WORK TO COMPLETE — Reproduce the lines of the records verbatim, starting at the line that contains "Describe the element" and ending at the end of the records. Leave the pictures out of your answer.

(Stored items)
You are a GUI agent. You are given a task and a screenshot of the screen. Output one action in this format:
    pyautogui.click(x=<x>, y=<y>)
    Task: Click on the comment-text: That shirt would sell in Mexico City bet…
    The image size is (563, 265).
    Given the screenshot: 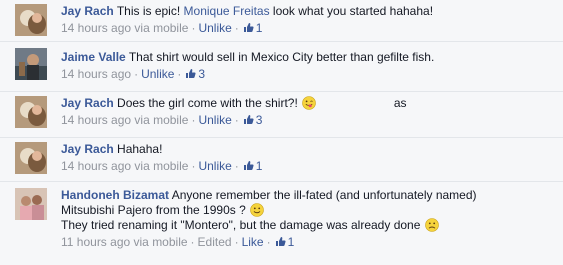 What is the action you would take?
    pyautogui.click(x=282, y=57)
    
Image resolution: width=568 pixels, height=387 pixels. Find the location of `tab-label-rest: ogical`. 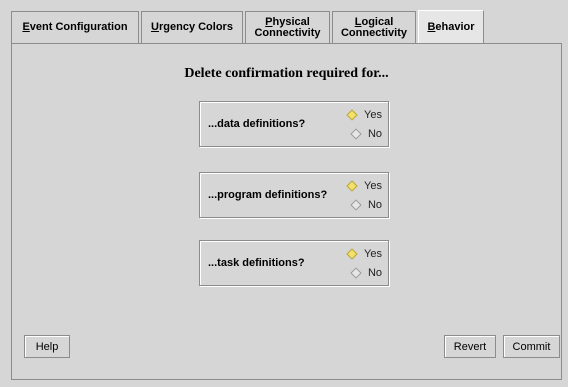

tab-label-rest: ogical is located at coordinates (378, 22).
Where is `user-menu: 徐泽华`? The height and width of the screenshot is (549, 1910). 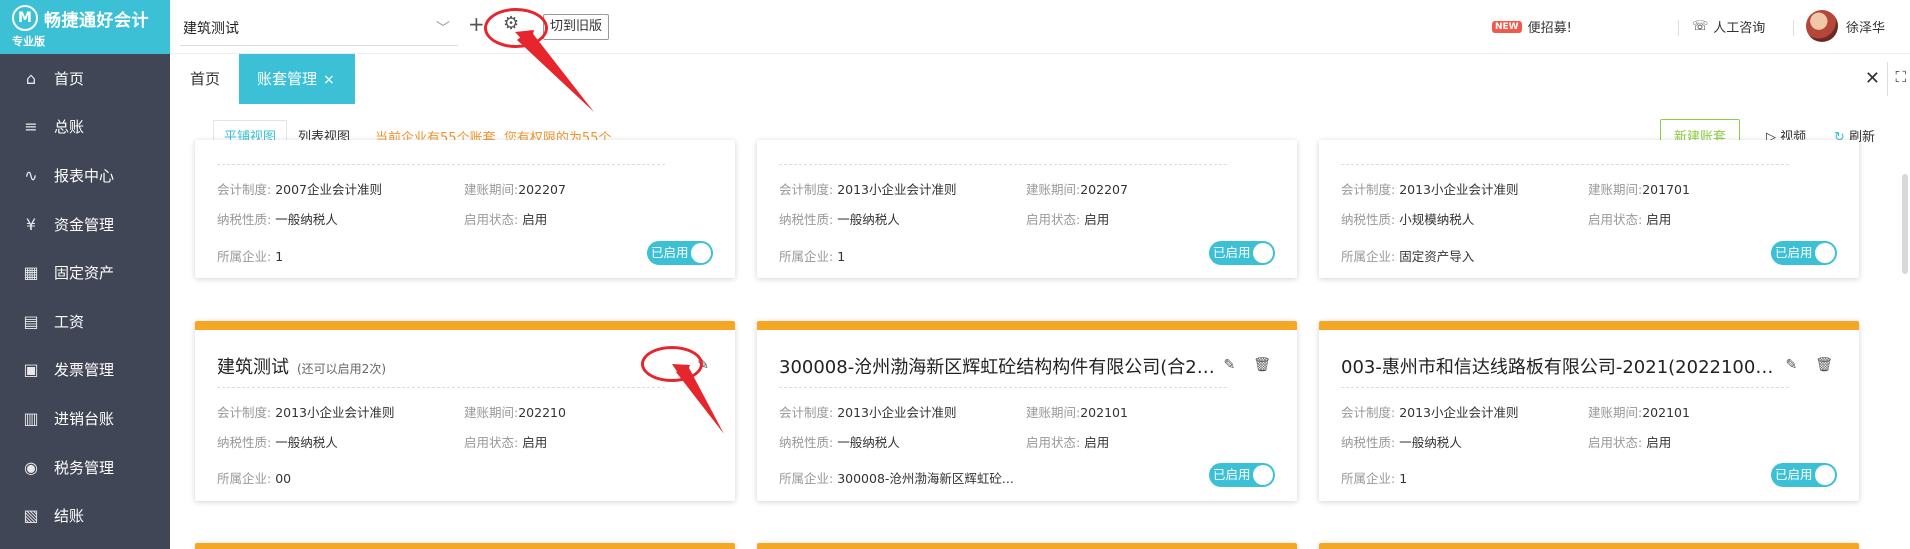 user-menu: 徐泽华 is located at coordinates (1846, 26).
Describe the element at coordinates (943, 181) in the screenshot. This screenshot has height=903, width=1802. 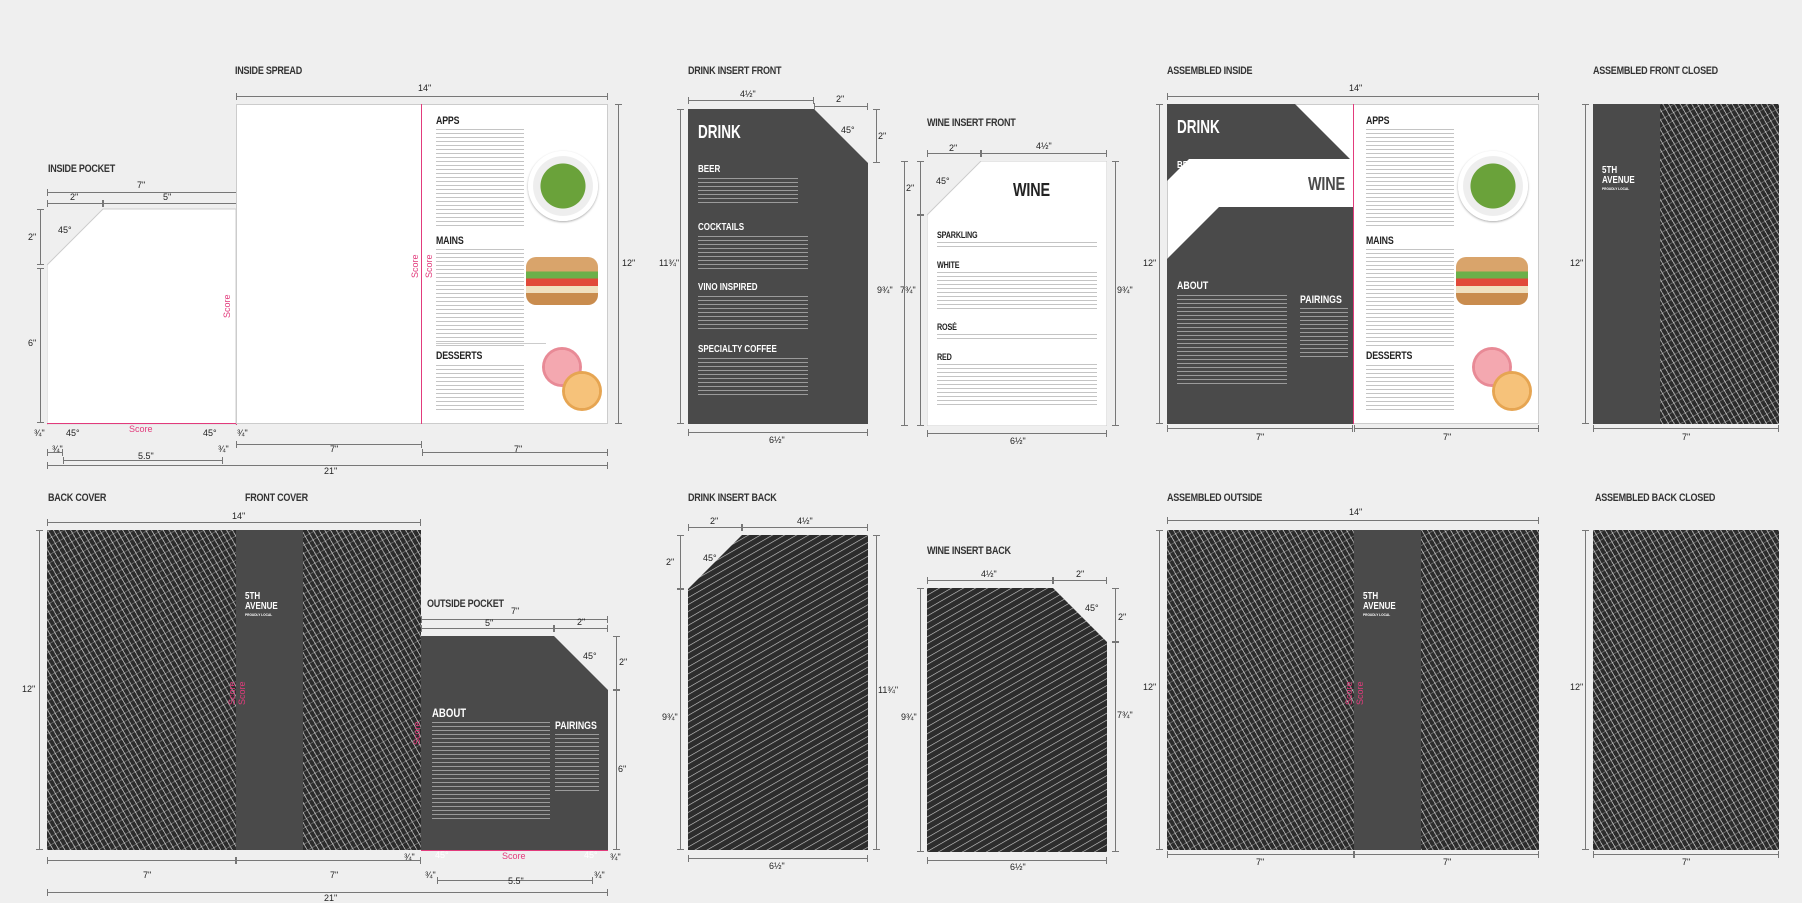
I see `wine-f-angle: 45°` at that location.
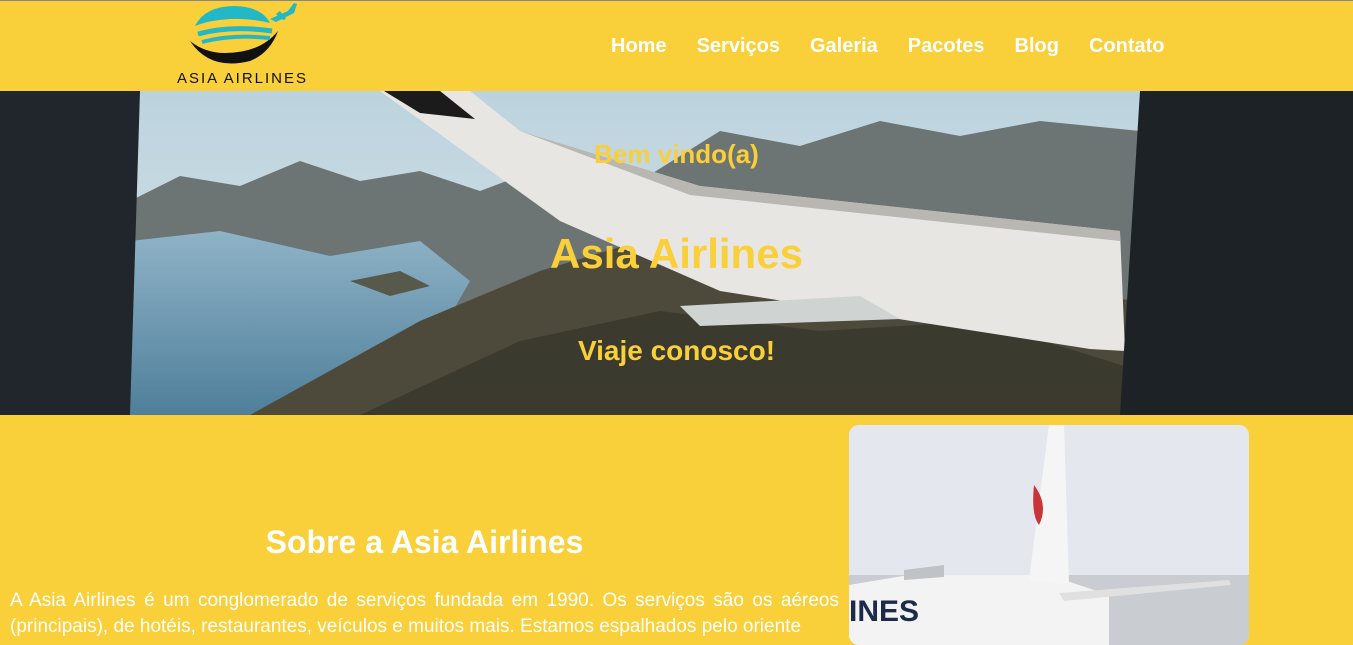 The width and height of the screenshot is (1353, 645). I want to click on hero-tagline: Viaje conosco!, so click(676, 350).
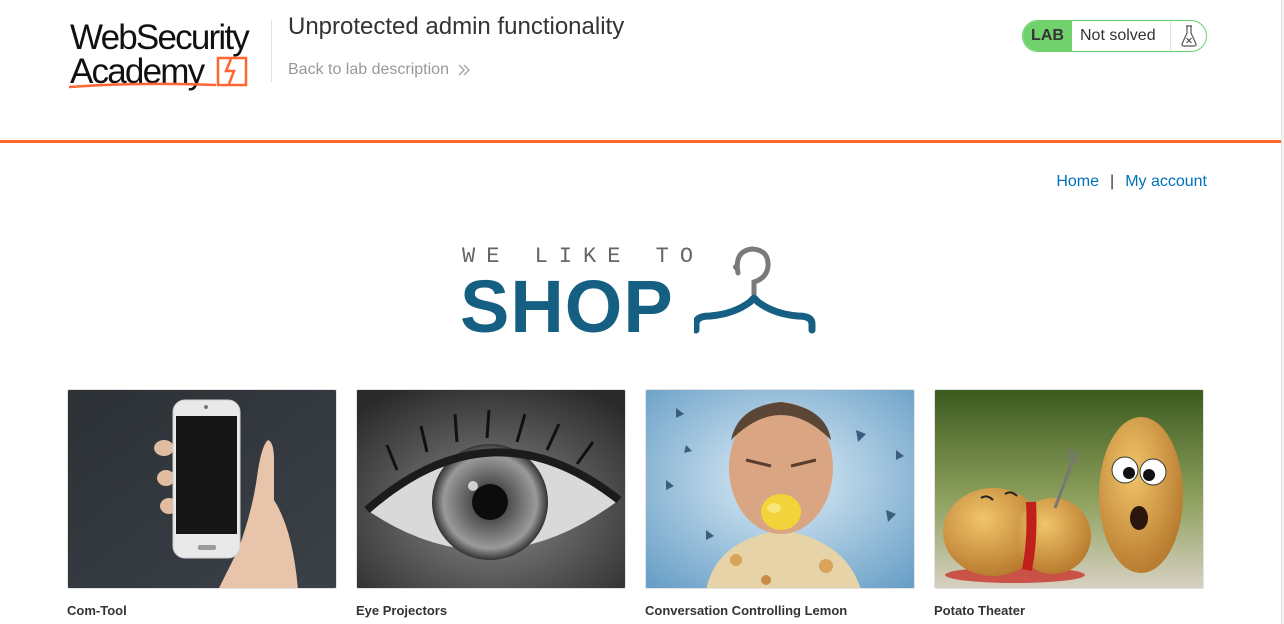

SOLUTION —
Describe the element at coordinates (943, 181) in the screenshot. This screenshot has height=903, width=1802. 
I see `wine-f-angle: 45°` at that location.
 The width and height of the screenshot is (1353, 645). I want to click on hero-tagline: Viaje conosco!, so click(676, 350).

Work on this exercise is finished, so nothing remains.